- **DIRECTION**:
Copy out the entries from the line containing "This screenshot has width=1456, height=819." through the end of the entries, requests included, and shift every number in the answer coordinates by -94. Keep the numbers in the requests as they are.

- **INPUT FOR THIS TASK**:
● ● ● ●

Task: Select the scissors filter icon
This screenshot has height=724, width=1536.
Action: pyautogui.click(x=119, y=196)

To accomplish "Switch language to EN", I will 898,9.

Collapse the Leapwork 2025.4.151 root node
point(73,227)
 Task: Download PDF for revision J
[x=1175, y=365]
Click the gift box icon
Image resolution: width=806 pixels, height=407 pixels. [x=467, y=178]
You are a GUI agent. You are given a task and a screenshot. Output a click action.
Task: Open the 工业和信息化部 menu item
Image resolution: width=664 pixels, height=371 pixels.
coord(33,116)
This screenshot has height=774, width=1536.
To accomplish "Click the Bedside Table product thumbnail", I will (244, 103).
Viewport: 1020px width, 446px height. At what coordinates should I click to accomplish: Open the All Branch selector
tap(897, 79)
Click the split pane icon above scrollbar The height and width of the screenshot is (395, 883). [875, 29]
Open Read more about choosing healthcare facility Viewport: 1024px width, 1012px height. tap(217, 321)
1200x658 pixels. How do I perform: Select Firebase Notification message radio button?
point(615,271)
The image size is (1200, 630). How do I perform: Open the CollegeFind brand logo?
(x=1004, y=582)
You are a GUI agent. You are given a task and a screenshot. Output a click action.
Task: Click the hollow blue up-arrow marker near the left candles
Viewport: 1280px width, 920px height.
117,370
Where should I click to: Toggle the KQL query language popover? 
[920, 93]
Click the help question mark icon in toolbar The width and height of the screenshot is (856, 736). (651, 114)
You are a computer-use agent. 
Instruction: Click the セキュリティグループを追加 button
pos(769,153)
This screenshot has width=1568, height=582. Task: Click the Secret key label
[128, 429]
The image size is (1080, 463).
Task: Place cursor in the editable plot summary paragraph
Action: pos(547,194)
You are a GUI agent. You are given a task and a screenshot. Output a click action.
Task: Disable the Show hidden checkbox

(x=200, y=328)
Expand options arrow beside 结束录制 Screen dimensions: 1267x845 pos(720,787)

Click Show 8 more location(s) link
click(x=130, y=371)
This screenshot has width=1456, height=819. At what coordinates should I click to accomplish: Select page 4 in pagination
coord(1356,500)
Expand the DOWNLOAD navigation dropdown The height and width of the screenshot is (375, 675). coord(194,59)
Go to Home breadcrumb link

● ● ● ●

- **TASK SOLUTION**:
This screenshot has width=1456, height=819. At what coordinates should I click to accomplish: Select page 4 in pagination
coord(1262,406)
Expand the DOWNLOAD navigation dropdown The height and width of the screenshot is (375, 675). coord(100,-35)
Go to Home breadcrumb link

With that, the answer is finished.